Blogs: Why They Matter to Employers

By: KAREN G. SCHANFIELD

August 2007

One of the latest trends in electronic communication, “blogs” are fast, easy, inexpensive, and universally accessible. They’re also unregulated, though, and can subject an unwitting employer to liability.

A “blog,” or web log, is a personal website that contains an individual’s comments on various subjects, often with images and links to other blogs and web pages. Many blogs allow readers to post responses, creating an interactive and often lively exchange of ideas.

Employees who blog, that is, who post comments on their own or others’ blogs, about work or at work can create liability for their employers. Employers who “dooce,” or fire, an employee for blogging or other inappropriate electronic communications also face liability for violating the employee’s rights. A well-drafted policy covering blogging and other forms of electronic communication can help an employer successfully navigate this uncertain terrain.

Because blogs are often casual and anonymous, bloggers may use them to vent feelings or make statements that are inadvertent, are ill-considered—and once made, cannot be retracted. Many employees, and some employers, mistakenly believe that blogging is “free speech” protected by the First Amendment. Because the First Amendment only applies to the state and other governmental entities, public employees are entitled to such protection, but private-sector employees are not. Comments that ridicule co-workers, spread rumors about others, disclose company secrets, or constitute acts of securities fraud can and should be the basis of discipline.

As always, however, employers should take care that discipline is administered in an even-handed manner. Discipline that appears to fall more heavily on members of protected classes can lead to individual and group claims of discrimination based on such characteristics as age, race, gender, disability, religion, and national origin. Likewise, if the discipline appears to be in response to an employee’s protected activity, such as taking a leave of absence, requesting or receiving an accommodation for disability or for religious practices, or reporting an employer’s suspected illegal conduct, an employee may claim the protection of various state and federal laws.
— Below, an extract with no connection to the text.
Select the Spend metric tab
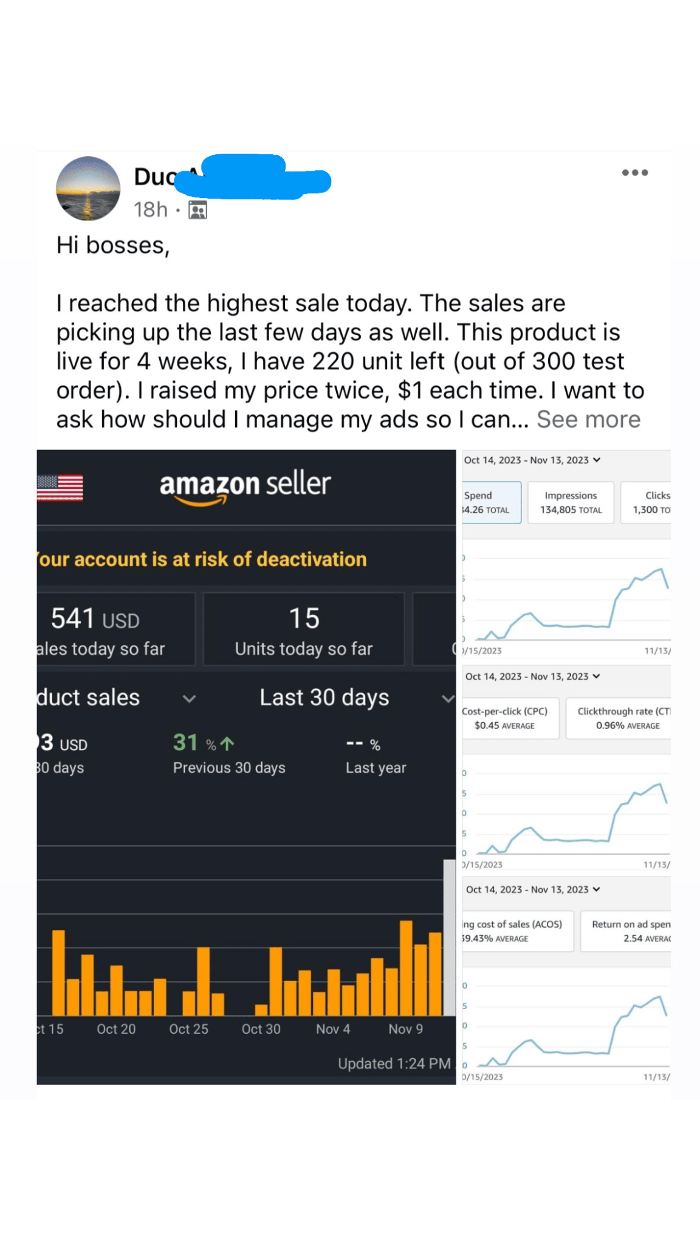Screen dimensions: 700x1244 [x=491, y=502]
One protected activity employers sometimes overlook is “protected concerted activity” under the National Labor Relations Act (NLRA). The NLRA applies to both union and nonunion employees and, among other things, protects co-workers’ discussion of employment terms and conditions. Individuals and groups of employees may not be disciplined for communicating on work-related matters of mutual concern, subject to certain limits. The precise impact of the NLRA on electronic communications is still unknown, but it will likely protect an employee who meets with co-workers to discuss wages or changes in benefits and later blogs about the discussion.

The best approach for employers is to adopt a carefully crafted policy and apply it in a consistent and nondiscriminatory fashion. All forms of electronic communication, including blogs, e-mail, intranet, and Internet use, should be addressed and appropriate limits placed upon them. The policy should also state that discipline, up to and including unpaid suspension and/or termination, may result if the policy is violated.

At a minimum, the policy should require that employees:

  1. Clearly state that all opinions stated are those of the employee and do not necessarily reflect the employer’s views;
  2. Strictly comply with all applicable laws and policies, including those governing nondiscrimination and nonharassment, confidentiality, the use of trademarks, the duty of loyalty, and compliance with securities laws;
  3. Will not use derogatory or profane language;
  4. Will not use the employer’s computers, Internet access, or other equipment and services for nonwork-related purposes; and
  5. Acknowledge that electronic communication at work or made using work equipment is monitored and the employee has no expectation of privacy or confidentiality for such use.

Employers should provide the policy to all employees and ask them to sign an acknowledgement confirming they have received it and will abide by it. The employer should retain the signed acknowledgments and update them when the policy changes. Employers that establish an internal blog to provide a forum for employees to communicate about work-related matters should apply similar rules to its use.

Employers should consider establishing additional guidelines for supervisors and managers who use electronic communications as part of their work responsibilities. Some supervisors and managers find blogs and other Internet sites useful tools in conducting workplace investigations of alleged harassment or other misconduct. Others see them as an extension of the recruiting and hiring process, hoping to learn more about a candidate by viewing comments made in an informal setting. While blogs and Internet sites can be rich and legitimate sources of information, an employer should make certain its supervisors and managers understand the conclusions they reach and the actions they take must be based on reasonably reliable information, not on information that reveals an individual’s age, race, gender, disability, marital status, or other protected class characteristics.

The law governing technology currently lags far behind technology’s use in the workplace. Nonetheless, an employer can and should take steps to lessen its exposure to claims. Adopting appropriate policies and carefully applying them can aid employers grappling with the role of  technology in the workplace. For assistance in establishing an electronic communications policy, or updating it to cover blogs, please call your Fredrikson & Byron Employment & Labor Law attorney.

Takeaway


Employers should adopt appropriate policies addressing blogging and other uses of technology in the workplace.